__PAGE TEXT__
[Start of Attachment]

Hello all,
I was wondering are there any really good new tools that predict missense effect in non-model species, on a genome scale? Provean seems to only predict one protein at a time - which is a very poor option for 10-20k proteins with current NR database size (that would have to be loaded into the memory every time).
There seems to be SIFT4G software, but it seems abandoned, and have not been the easiest to understand as well.
EDIT: on the other hand, sift4g
actually works really well - it was just confusing to figure out between various tools they have around it. Core sift4g
utility operates on similar principles as provean/sift/polyphen, but is much faster due to custom alignment, CUDA usage, and good memory management.
Have there been some good progress in the field? I would appreciate any suggestions and pointers.
Turns out there is lots of sequence-based tools I didn't know about - see here. From what I can tell by briefly inspecting their main pages, all of them are based on position-specific features extracted from PSI-BLAST or similar searches. That also doesn't scale well with tens of thousands of proteins.
If I were to start this project, I'd try to develop a classifier based on some approach that can generate position-specific features quickly, as that appears to be the bottleneck. Something like this or this could work.
Yes, there are many sequence-based tools, but not too many are geared (and calibrated) towards prediction of effects on a whole genome scale. That's what I meant. Thank you for your help though.

[End of Attachment]

Reproduce the forum thread above about predicting missense effects in non-model species word for word, from start to finish.

__SUPPLIED MATERIAL__
[Start of Attachment]

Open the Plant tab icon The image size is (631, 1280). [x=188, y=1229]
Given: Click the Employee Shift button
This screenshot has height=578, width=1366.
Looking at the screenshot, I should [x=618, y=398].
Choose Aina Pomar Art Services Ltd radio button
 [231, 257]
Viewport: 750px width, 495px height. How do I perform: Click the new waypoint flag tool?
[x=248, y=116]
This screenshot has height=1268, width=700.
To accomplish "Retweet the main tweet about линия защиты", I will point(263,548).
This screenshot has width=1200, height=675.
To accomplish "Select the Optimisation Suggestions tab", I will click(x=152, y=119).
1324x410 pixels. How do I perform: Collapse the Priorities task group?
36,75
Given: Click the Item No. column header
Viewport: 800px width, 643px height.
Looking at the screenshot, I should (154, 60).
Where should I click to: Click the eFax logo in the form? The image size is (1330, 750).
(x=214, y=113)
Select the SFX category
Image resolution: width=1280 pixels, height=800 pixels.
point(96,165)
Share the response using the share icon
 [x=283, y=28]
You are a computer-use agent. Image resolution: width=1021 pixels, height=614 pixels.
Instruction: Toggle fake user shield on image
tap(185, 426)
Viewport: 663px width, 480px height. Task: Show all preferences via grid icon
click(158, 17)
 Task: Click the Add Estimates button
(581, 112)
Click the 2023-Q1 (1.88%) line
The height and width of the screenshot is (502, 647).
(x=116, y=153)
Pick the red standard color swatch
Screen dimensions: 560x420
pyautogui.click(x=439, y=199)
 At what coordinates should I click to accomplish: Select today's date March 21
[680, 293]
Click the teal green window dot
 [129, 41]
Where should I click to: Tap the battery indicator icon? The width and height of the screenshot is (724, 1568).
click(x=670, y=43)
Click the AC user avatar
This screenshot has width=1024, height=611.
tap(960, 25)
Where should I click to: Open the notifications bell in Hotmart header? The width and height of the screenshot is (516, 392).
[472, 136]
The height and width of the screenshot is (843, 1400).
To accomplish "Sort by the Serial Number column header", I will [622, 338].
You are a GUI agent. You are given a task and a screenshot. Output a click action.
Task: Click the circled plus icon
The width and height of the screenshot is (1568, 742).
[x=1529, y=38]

[End of Attachment]

__TASK RESULT__
Hello all,
I was wondering are there any really good new tools that predict missense effect in non-model species, on a genome scale? Provean seems to only predict one protein at a time - which is a very poor option for 10-20k proteins with current NR database size (that would have to be loaded into the memory every time).
There seems to be SIFT4G software, but it seems abandoned, and have not been the easiest to understand as well.
EDIT: on the other hand, sift4g
actually works really well - it was just confusing to figure out between various tools they have around it. Core sift4g
utility operates on similar principles as provean/sift/polyphen, but is much faster due to custom alignment, CUDA usage, and good memory management.
Have there been some good progress in the field? I would appreciate any suggestions and pointers.
Turns out there is lots of sequence-based tools I didn't know about - see here. From what I can tell by briefly inspecting their main pages, all of them are based on position-specific features extracted from PSI-BLAST or similar searches. That also doesn't scale well with tens of thousands of proteins.
If I were to start this project, I'd try to develop a classifier based on some approach that can generate position-specific features quickly, as that appears to be the bottleneck. Something like this or this could work.
Yes, there are many sequence-based tools, but not too many are geared (and calibrated) towards prediction of effects on a whole genome scale. That's what I meant. Thank you for your help though.